Determining TLS memory ranges

Hi all,

LDC is an LLVM-based compiler for the D programming language, which
supports garbage collection and in which globals/statics are
thread-local by default. Thus, we need a way to determine the memory
locations used for TLS data, in order to be able to register them as
GC root ranges in program startup and thread initialization code.

We are currently using LLVM thread_local globals to represent TLS
variables, so ideally LLVM would provide intrinsics which are lowered
to the library calls, … appropriate for the target's TLS
implementation. However, as far as I know, such functionality does not
exist (and it would probably not be used by most LLVM clients), so I'm
afraid we have no other choice than getting our hands dirty.

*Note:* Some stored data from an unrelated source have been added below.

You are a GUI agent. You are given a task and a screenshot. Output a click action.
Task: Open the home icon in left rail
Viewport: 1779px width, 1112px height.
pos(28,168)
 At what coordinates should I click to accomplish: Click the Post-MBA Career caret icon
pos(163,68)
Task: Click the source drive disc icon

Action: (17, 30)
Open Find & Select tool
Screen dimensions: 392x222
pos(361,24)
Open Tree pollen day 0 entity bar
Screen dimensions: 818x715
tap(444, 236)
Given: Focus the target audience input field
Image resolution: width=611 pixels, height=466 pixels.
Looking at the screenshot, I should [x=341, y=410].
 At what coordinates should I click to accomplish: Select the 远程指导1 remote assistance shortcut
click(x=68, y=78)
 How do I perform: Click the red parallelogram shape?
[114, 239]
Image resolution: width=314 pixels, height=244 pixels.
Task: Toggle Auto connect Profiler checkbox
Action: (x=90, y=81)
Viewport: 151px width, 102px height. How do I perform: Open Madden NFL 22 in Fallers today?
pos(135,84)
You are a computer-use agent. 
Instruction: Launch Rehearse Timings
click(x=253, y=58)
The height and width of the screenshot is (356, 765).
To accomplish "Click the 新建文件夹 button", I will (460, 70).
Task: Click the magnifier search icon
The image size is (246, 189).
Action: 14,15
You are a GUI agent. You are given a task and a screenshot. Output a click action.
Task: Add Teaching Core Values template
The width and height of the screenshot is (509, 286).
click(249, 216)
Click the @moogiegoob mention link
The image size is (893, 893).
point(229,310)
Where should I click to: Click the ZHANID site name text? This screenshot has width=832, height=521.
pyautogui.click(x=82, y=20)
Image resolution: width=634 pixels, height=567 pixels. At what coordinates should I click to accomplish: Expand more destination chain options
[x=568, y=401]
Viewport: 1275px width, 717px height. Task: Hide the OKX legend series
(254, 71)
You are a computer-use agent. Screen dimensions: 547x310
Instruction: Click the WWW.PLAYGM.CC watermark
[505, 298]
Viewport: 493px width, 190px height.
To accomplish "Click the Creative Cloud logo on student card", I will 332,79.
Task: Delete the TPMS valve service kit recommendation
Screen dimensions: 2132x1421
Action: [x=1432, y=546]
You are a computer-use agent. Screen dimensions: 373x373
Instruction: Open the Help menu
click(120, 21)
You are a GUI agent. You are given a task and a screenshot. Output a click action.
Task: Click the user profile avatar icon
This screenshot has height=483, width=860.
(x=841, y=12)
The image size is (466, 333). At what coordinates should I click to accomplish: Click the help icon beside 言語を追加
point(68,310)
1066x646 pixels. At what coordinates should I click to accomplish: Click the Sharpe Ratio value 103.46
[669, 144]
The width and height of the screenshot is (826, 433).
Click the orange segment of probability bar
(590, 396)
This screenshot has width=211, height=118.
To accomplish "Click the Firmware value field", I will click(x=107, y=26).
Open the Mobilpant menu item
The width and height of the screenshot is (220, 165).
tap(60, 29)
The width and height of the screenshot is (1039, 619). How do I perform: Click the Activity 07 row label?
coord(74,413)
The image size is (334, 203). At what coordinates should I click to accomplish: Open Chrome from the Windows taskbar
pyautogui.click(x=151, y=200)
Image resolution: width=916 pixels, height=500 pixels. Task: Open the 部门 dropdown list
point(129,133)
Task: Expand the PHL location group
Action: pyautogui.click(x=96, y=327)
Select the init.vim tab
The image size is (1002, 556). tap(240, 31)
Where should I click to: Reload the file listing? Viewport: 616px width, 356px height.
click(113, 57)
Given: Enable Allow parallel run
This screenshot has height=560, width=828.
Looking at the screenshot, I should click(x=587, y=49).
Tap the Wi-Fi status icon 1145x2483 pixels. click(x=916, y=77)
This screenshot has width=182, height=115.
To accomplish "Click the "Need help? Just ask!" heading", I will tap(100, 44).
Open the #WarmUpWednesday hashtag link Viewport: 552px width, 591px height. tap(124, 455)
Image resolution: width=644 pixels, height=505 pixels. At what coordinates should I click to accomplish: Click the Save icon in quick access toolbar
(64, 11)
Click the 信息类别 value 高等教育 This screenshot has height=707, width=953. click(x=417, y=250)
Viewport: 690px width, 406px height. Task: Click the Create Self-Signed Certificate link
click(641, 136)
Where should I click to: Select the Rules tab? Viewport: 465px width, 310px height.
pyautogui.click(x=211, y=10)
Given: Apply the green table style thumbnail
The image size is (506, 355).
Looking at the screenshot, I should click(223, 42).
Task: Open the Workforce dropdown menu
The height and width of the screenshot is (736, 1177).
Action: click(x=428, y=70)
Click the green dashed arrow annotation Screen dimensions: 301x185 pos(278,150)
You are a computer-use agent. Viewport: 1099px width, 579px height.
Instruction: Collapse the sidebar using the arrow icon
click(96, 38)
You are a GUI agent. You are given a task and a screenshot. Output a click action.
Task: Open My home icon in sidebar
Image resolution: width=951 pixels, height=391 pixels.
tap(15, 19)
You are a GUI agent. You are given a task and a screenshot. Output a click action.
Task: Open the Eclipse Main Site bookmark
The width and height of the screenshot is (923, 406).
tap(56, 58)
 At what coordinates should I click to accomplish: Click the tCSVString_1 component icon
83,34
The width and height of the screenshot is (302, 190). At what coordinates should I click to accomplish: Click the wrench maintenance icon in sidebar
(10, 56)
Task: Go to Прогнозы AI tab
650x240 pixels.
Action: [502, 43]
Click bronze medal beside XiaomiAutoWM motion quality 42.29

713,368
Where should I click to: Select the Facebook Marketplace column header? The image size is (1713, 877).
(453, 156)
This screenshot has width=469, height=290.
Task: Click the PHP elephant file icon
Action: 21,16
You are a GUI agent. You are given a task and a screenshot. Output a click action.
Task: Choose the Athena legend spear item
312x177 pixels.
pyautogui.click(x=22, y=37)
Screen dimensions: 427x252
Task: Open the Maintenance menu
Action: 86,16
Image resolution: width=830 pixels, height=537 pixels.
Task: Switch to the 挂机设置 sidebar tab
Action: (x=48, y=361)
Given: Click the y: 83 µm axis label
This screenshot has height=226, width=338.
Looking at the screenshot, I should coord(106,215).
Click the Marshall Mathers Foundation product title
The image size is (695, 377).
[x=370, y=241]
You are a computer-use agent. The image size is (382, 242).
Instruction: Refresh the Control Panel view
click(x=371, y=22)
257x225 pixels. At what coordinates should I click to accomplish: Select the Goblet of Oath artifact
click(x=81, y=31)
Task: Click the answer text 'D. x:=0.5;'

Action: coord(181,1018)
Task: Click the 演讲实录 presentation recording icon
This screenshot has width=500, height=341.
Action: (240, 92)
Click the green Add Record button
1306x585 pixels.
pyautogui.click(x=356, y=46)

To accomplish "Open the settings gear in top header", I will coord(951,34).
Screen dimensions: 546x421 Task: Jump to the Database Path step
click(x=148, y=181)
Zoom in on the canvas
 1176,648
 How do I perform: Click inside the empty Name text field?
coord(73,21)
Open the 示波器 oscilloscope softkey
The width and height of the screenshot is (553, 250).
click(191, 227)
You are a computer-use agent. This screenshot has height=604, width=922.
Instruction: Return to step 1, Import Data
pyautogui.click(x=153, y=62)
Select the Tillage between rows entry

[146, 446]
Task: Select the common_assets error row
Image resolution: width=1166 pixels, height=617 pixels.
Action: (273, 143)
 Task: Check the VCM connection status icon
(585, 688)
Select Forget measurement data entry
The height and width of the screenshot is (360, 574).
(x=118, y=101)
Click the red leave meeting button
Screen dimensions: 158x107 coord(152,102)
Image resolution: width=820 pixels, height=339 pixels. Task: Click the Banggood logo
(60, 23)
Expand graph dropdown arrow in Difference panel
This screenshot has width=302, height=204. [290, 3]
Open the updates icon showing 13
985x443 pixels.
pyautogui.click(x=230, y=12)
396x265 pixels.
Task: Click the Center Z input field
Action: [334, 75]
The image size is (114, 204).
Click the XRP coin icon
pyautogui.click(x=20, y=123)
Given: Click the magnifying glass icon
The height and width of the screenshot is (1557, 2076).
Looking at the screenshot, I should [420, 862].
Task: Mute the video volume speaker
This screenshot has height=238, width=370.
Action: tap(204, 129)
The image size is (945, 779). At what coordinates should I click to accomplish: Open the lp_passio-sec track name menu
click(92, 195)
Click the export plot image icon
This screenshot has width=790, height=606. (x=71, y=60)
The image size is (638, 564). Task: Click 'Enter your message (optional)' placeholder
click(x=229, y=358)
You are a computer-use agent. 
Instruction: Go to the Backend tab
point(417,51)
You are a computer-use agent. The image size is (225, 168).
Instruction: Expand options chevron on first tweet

LDC currently uses vanilla LLVM (3.0-3.2) and it would be great if we
could keep it that way. This unfortunately makes it hard/impossible to
implement the same strategy as the other D compilers use, which is to
emit special bracketing symbols before and after the TLS data, and
simply using the range between them for GC. As far as I know, there is
no way to control the order in which variables are emitted to the
segments on the IR level (we are using MC for emitting object files
and the system linker for linking, please correct me if I'm wrong).

Thus, it looks like we have to get our hands dirty and implement the
necessary ABI/OS-specific functions manually in the language runtime
code. Currently, the best idea I have is to:

- On Linux, find out the size of the TLS segments by using
dl_iterate_phdr on initialization, then add the block of this size
starting at __tls_get_addr({module, 0}) on thread initialization.

- On OS X, use something similar to the private
functions in dyld.

Is there a better way to do this? Ideally, the solution would be
portable across different OSes, but right now I'm happy if I get
things to work on GNU/Linux and OS X x86/x86_64. Also, it would be
best if the solution could be easily extended to work with dynamically
loaded libraries, but as the D runtime contains a few other related
quirks anyway, this is not a priority right now.

Thanks for any suggestions,